Test-driven development takes a slightly different approach. The strategy is similar, but the goals are not quite the same. The tests are not just a means of ensuring that the code is correct. In addition, test-driven design provides a technique for consistently paced development. You learn how to incrementally develop code, getting feedback every few seconds or minutes that you are progressing in a valid direction. Tests are about confidence.

Test-driven development also begins to affect the design of the system you are building. This is deliberate: Test-driven development teaches you how to build systems that can be easily tested. Far too few production systems have testability as a characteristic. With test-driven development, you will learn how to test classes in isolation from other classes in the system. This leads to a system where the objects are not tightly coupled to one another, the leading indicator of a well-design object-oriented system.

Finally, tests document the functionality that your classes provide. When you finish coding, you should be able to review your tests to understand what a class does and how it does it. First, you should be able to view the names of your tests to understand all the functionality that a given class supports. Second, each test should also be readable as documentation on how to use that functionality.

Code tests as comprehensive specifications that others can understand.


In the case of testStudentStatus, you as the developer have a high level of confidence that the production code for isFullTime is valid.
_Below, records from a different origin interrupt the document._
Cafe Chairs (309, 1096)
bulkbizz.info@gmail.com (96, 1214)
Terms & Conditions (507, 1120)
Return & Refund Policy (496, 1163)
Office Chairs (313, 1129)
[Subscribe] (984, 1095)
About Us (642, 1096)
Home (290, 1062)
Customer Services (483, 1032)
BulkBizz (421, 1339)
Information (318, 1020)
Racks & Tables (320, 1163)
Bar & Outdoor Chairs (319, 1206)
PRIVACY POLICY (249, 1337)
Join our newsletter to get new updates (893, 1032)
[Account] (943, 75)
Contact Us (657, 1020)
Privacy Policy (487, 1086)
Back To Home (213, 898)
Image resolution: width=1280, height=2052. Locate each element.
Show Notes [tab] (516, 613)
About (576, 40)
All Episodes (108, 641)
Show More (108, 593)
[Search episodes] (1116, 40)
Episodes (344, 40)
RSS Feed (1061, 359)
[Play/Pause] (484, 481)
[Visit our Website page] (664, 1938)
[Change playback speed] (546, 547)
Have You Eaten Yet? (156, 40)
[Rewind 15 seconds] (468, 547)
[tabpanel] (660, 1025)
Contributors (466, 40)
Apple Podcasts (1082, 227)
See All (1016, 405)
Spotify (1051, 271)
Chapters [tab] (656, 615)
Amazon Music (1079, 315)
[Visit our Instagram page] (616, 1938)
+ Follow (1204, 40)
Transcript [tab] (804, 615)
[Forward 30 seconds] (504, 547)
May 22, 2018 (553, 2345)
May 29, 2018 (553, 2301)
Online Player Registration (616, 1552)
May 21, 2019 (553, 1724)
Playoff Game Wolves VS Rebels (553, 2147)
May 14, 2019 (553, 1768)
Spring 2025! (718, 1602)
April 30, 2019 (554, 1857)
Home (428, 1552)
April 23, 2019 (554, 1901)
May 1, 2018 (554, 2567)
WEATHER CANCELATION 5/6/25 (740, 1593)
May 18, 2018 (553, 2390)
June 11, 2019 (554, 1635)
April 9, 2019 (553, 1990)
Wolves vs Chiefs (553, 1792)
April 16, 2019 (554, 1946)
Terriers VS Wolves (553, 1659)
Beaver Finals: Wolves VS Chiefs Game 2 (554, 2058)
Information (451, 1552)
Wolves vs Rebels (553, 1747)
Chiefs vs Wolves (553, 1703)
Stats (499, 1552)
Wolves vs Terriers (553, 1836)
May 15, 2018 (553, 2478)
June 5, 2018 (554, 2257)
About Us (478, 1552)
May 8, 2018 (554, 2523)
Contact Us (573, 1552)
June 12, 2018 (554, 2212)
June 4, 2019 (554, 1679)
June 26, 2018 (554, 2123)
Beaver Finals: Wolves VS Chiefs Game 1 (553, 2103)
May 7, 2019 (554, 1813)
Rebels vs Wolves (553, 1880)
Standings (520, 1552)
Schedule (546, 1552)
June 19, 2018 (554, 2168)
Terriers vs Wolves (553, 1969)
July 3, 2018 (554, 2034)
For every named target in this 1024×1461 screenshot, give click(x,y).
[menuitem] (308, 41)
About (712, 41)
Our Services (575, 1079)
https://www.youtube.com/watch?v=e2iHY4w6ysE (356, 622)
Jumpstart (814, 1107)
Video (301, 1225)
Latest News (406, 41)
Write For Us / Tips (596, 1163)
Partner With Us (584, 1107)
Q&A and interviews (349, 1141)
It's only a single line, and you know exactly what that line of code states:

 return credits >= Student.CREDITS_REQUIRED_FOR_FULL_TIME 

You might consider the test sufficient and choose to move on, and in doing so you wouldn't be entirely out of line. Again, tests are largely about confidence. The less confident you are and the more complex the code, the more tests you should write.

What about unexpected operations? Won't it destroy the integrity of a Student object if someone sends a negative value for number of credits? Remember, you are the developer building this system. You are the one who will control access to the Student class. You have two choices: you can test for and guard against every possible exceptional condition, or you can use the design of your system to make some assumptions.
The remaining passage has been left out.